Extract:
Dr. Norman Friedman har gennem flere årtier indgående beskæftiget sig med  sikkerhedspolitik og strategi og i særlig grad med flåderelaterede emner. I  perioden 1973 – 84 var han Director of National Security Studies på Hudson  Institute og fokuserede i denne periode sin skribentvirksomhed på den  militærstrategiske balance mellem NATO og Warszawapagten. Han har gennem  årene flittigt været benyttet som forlæser på amerikanske institutioner som bl.a.  U.S. Naval War College, U.S. Naval Postgraduate School, men også på det  australske og det canadiske National Staff Colleges. Herudover deltager han  fortsat hyppigt i internationale konferencer rundt om i verden.  Han har udgivet op mod 30 bøger, hvoraf en af de seneste er Seapower as  Strategy: Navies and National Interests (Naval Institute Press 2001, Annapolis,  MD), som bl.a. uddyber nogle af de aspekter, der berøres i nedenstående indlæg.  Derudover har han en fast månedlig klumme ”World Naval Developments” i  det meget ansete amerikanske tidsskrift U.S. Naval Institute Proceedings.  

With the end of the Cold War, the potential importance of the smaller Western  navies has increased dramatically. During the Cold War, only a very powerful  navy could deal with the only overriding threat, that presented by the Soviet  Union. Smaller navies within NATO, such as the Royal Danish Navy, generally  had specialized and localized roles, such as the direct defense of the nation,  which were tenable only within a larger supporting alliance. The disappearance  of the Soviet threat did not, as we have learned, make the world safe, but it did  remove the enormous disparity between small but very effective Western  fleets and the problems they were likely to face in what now seems likely to be  a limited form of war. Perhaps it ought to be emphasized that, on a long  historical scale, the present disorder in the world, which occurs mainly on a  local level, is much more characteristic than the superpower confrontation of the fifty‐year Cold War. It might be likened in some ways to the situation in the  second half of the Nineteenth Century, the current U.S. position being in some  ways analogous to Britain’s at that time.

Exercise: In the extract, which navy is named as an example of a smaller navy within NATO during the Cold War?

Extracted material:
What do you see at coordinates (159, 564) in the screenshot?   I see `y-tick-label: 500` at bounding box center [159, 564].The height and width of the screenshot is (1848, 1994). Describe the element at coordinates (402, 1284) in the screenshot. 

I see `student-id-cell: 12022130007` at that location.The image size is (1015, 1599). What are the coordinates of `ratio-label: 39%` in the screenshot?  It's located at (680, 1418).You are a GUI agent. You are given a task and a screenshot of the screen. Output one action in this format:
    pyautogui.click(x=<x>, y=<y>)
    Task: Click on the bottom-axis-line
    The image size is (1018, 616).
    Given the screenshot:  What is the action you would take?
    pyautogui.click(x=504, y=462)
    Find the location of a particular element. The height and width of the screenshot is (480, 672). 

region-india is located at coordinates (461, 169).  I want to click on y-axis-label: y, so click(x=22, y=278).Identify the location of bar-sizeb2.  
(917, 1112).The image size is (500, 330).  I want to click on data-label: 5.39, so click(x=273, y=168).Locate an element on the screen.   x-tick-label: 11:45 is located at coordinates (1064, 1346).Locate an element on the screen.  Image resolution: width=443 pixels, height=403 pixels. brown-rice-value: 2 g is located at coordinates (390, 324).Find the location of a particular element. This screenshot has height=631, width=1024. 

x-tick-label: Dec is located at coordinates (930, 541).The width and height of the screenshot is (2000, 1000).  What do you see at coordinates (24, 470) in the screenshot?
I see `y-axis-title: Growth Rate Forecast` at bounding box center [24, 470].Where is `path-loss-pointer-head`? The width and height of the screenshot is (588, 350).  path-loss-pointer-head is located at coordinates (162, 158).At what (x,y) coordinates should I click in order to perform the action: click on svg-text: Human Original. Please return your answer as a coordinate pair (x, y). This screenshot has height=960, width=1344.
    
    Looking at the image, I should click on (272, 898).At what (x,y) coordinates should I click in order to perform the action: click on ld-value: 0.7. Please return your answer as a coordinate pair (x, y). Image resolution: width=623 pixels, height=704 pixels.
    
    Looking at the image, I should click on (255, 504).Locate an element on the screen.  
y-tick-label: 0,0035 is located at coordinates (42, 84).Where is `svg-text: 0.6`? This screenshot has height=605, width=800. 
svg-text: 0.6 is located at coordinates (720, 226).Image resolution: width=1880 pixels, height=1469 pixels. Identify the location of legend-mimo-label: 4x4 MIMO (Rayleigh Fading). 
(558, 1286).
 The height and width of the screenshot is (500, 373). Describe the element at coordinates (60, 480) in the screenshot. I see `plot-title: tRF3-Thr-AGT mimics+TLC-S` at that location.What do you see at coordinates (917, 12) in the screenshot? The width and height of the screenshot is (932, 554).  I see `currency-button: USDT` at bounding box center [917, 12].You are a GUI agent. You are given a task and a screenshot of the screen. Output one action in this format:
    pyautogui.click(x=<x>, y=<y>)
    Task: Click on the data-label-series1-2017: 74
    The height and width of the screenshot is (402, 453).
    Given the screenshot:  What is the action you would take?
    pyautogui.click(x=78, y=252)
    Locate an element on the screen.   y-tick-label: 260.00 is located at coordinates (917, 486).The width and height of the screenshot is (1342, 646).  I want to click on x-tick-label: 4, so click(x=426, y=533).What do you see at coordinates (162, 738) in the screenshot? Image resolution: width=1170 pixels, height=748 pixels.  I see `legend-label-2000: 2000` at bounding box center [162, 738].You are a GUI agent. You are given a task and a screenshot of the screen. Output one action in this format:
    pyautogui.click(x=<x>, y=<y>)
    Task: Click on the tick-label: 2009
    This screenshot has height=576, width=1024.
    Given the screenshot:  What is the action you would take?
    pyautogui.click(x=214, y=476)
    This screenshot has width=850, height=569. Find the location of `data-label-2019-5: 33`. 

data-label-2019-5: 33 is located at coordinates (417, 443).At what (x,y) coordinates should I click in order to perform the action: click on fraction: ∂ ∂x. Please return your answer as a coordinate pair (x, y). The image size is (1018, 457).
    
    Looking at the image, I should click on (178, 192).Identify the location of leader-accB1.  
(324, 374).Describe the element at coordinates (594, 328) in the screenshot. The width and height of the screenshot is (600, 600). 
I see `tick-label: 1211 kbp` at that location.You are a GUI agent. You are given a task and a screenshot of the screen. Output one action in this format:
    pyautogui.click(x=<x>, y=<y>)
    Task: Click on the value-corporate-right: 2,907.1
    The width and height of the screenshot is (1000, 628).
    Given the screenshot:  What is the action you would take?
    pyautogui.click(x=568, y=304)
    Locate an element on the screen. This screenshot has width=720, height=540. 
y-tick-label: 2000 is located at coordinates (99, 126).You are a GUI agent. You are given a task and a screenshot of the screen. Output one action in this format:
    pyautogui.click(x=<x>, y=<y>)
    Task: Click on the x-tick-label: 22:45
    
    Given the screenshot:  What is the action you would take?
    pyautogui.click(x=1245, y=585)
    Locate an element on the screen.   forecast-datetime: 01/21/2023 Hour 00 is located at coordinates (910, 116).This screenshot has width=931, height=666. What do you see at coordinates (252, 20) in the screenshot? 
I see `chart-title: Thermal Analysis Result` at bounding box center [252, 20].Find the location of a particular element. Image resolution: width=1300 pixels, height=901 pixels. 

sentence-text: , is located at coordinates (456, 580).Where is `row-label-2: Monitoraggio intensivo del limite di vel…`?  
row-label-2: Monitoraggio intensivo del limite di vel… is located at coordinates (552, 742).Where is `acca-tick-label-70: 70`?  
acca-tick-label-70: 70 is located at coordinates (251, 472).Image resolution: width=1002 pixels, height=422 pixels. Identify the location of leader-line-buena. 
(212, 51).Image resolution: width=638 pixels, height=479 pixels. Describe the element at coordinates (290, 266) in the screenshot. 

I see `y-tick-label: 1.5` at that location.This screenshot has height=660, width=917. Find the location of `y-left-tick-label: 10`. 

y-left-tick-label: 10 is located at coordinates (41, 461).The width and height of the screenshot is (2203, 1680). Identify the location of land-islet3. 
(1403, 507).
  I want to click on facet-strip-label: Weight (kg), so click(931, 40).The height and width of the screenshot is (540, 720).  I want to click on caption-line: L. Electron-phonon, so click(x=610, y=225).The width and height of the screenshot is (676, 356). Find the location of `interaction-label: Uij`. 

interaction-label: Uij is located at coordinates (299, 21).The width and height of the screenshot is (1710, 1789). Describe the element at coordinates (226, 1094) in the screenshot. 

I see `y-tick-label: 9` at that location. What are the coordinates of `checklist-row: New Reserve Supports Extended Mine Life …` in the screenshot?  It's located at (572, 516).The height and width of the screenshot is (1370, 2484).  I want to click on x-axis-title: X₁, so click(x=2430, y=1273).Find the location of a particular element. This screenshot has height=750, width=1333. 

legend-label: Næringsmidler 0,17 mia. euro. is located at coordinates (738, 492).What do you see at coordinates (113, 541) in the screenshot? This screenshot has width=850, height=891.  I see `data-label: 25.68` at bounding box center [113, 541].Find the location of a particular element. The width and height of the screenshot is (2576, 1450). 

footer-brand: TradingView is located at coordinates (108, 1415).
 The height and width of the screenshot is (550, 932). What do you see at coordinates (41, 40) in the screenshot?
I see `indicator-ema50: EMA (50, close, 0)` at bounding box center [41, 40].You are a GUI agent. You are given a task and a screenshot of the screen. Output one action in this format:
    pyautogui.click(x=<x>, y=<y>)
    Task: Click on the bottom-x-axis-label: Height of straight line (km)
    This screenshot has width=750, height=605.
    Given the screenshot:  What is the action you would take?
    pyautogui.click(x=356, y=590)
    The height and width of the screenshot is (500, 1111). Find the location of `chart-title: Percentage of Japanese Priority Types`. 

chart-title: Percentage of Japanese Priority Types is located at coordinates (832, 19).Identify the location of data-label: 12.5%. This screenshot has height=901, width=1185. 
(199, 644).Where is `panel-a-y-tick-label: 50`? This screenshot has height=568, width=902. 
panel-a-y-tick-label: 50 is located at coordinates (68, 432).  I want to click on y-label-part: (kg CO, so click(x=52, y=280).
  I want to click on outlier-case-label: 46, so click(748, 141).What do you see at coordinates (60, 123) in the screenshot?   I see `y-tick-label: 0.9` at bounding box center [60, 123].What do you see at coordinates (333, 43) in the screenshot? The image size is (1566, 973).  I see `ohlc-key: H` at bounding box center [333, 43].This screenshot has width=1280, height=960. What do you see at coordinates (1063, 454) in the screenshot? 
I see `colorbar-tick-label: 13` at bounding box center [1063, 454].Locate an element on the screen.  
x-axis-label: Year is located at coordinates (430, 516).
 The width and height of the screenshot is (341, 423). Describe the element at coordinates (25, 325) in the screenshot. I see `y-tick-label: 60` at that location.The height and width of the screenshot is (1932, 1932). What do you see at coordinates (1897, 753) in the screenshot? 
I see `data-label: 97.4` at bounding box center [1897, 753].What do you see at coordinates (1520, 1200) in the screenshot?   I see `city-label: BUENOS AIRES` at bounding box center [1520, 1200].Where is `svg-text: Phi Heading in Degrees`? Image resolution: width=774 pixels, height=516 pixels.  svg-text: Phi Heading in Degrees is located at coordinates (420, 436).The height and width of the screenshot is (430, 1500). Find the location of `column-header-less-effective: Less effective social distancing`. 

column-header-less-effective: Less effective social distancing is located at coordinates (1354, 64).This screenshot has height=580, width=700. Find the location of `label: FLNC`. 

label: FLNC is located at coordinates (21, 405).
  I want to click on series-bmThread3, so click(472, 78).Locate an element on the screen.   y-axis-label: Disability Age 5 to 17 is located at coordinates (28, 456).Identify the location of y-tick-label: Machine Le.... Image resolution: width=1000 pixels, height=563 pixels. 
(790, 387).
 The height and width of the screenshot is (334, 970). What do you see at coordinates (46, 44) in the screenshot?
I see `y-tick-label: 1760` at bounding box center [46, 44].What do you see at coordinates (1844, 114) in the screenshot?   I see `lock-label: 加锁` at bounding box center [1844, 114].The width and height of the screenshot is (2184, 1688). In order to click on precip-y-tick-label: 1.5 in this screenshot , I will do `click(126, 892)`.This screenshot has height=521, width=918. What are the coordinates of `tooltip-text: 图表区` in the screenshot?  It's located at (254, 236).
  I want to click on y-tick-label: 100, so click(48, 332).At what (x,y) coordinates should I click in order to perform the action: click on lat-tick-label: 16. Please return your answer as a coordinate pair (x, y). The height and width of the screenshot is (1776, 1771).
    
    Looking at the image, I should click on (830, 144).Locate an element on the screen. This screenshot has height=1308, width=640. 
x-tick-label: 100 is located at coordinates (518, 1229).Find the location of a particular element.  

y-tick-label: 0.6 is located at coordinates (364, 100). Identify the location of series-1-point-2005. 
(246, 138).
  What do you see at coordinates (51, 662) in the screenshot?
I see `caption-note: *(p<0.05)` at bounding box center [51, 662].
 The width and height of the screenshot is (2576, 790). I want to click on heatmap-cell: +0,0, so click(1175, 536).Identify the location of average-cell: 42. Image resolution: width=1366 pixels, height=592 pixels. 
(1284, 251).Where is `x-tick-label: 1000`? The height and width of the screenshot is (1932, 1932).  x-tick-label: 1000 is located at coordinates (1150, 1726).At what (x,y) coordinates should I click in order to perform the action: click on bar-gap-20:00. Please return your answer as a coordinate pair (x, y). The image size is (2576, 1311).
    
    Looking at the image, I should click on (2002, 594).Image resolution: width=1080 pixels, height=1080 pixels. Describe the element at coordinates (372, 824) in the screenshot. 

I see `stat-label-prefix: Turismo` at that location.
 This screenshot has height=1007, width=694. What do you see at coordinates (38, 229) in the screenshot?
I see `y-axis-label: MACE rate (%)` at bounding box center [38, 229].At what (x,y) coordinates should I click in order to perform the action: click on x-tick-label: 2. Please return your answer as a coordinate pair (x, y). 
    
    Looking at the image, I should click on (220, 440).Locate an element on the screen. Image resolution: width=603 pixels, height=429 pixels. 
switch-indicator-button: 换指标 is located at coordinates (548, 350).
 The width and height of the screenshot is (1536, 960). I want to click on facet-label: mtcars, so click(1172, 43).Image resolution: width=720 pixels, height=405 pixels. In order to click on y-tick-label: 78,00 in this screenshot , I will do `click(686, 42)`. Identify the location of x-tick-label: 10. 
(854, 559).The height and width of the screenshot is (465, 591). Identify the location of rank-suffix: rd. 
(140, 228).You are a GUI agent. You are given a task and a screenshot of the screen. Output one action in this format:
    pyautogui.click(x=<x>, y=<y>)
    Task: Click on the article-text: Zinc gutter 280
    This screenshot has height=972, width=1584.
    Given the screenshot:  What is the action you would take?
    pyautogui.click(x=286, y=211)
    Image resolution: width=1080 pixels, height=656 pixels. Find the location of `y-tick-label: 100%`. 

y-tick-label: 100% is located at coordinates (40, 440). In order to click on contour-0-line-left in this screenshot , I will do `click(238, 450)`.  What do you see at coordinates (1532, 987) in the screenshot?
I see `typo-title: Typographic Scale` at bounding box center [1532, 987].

Exercise answer: The Royal Danish Navy.